**YOUR INSTRUCTIONS**: Rewrite the records below, changing "Comments" to "Replies" and keeping everything else unchanged.

##### EXTRACTED RECORDS

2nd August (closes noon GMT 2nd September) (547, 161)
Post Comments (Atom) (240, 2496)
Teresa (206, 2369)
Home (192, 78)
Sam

##########

**SOLUTION FOR THIS EXERCISE**:
2nd August (closes noon GMT 2nd September) (547, 161)
Post Replies (Atom) (240, 2496)
Teresa (206, 2369)
Home (192, 78)
Sam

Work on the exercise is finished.